Bananas, originating in Southeast Asia, arrived in the Americas in the 1500s. By the 1800s, U.S. captains began trading for a variety called Gros Michel from Afro-Caribbean farmers. Gros Michel was ideal for shipping, and by the late 1800s, bananas were a popular and affordable commodity in the U.S.
As bananas became a big business, U.S. fruit companies sought to grow their own. They lobbied and bribed Central American officials, funded coups to secure land access, and established allies in power. Manuel Bonilla, for example, repaid his financier with land concessions. By the 1930s, United Fruit dominated the region, owning over 40% of Guatemala’s arable land and clearing rainforests for plantations, railroads, and towns.
United Fruit's plantations, which exclusively grew Gros Michel bananas, lacked biological diversity, making them susceptible to disease. In the 1910s, a fungus, 'Panama Disease,' began to devastate these plantations across Central America, spreading rapidly through the company's infrastructure. In response, companies abandoned infected fields and cleared more rainforest to establish new ones.
After WWII, newly democratic governments in Guatemala and Honduras sought land reform. In Guatemala, President Jacobo Arbenz attempted to buy back land from United Fruit, but the company, leveraging its U.S. government connections, orchestrated his overthrow through the CIA in 1954. Meanwhile, a major strike by United Fruit workers in Honduras led to the recognition of a new labor union. Escalating costs led United Fruit to switch from Gros Michel to disease-resistant Cavendish bananas in the 1960s.

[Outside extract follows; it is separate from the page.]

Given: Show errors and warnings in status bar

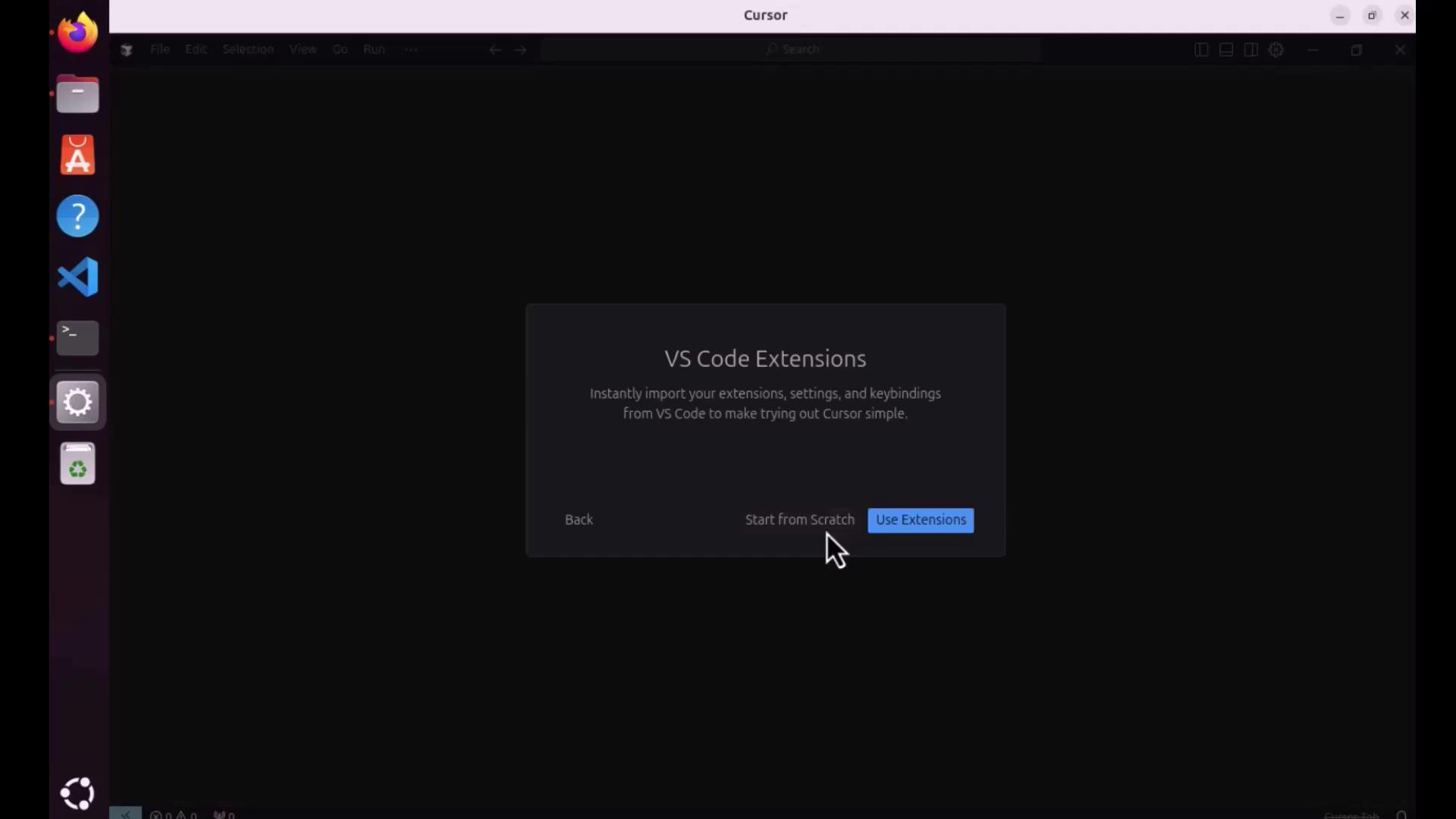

Today, bananas are less economically vital in Central America, and Chiquita (formerly United Fruit) no longer has its previous political stronghold. However, the modern banana industry still faces issues. Cavendish bananas require frequent pesticide applications, posing risks to workers and ecosystems. Furthermore, the lack of biological diversity in Cavendish farms leaves the banana trade vulnerable to new diseases.